Screenshot grounding data:
■ ■ ■
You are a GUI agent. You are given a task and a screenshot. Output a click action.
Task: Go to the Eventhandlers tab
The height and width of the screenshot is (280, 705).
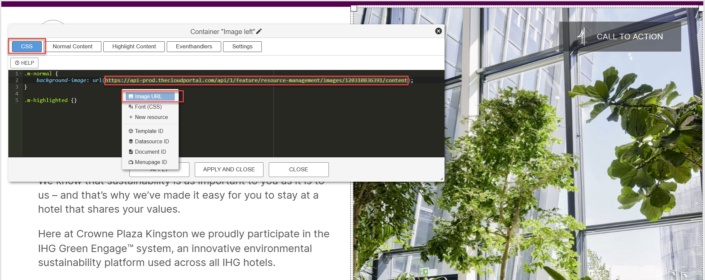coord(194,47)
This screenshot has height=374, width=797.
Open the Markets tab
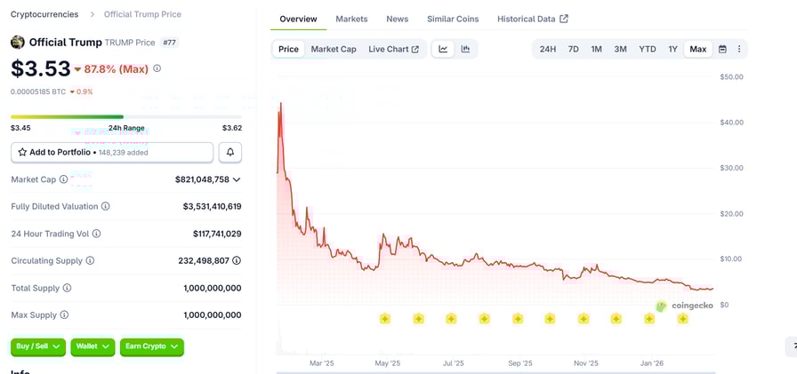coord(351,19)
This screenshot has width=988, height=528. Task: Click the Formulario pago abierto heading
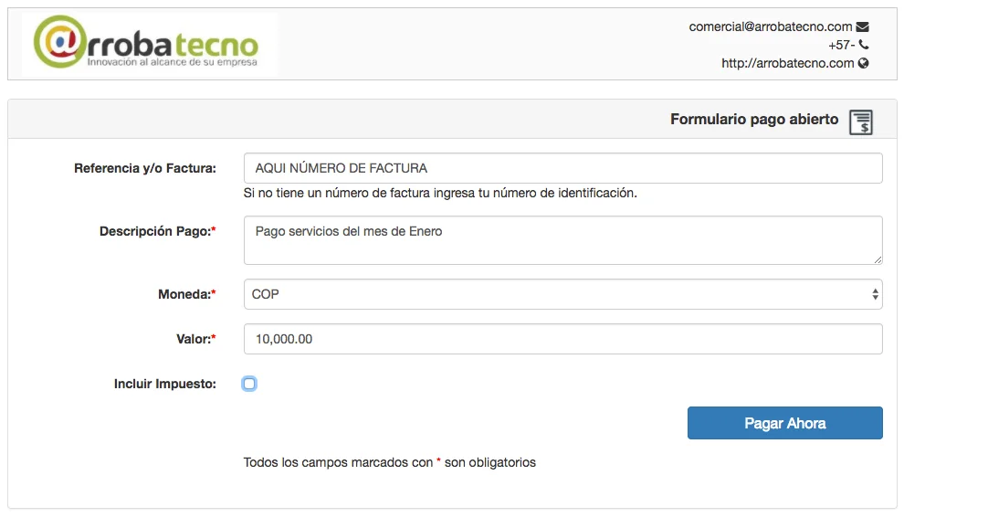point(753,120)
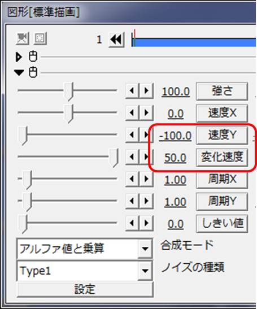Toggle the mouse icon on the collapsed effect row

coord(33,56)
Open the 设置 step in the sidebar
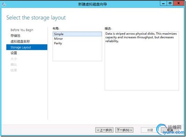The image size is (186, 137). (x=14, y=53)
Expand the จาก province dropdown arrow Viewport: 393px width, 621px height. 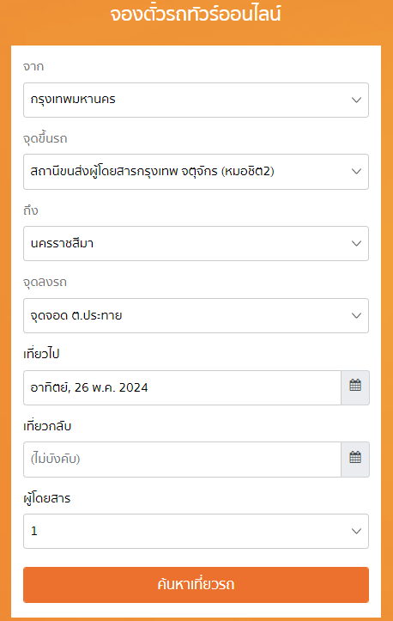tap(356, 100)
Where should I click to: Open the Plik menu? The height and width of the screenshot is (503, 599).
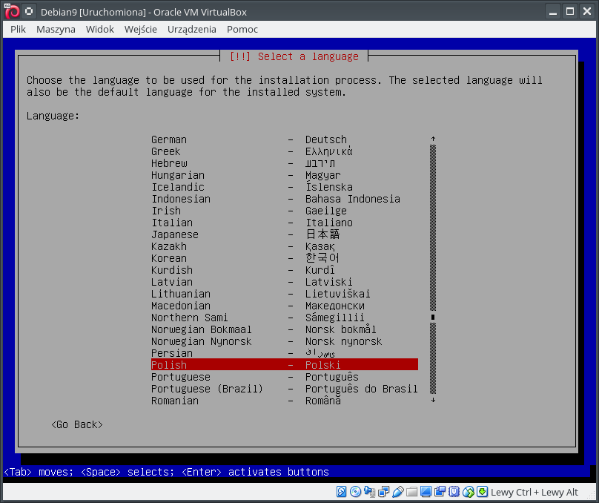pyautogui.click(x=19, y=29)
■ ■ ■
Exact copies of the lines from the one containing "Where should I" through the final line of the data are required; pictures are to be omitted.

**Response to the task:**
Where should I click to: Open the Plik menu? The height and width of the screenshot is (503, 599).
pyautogui.click(x=19, y=29)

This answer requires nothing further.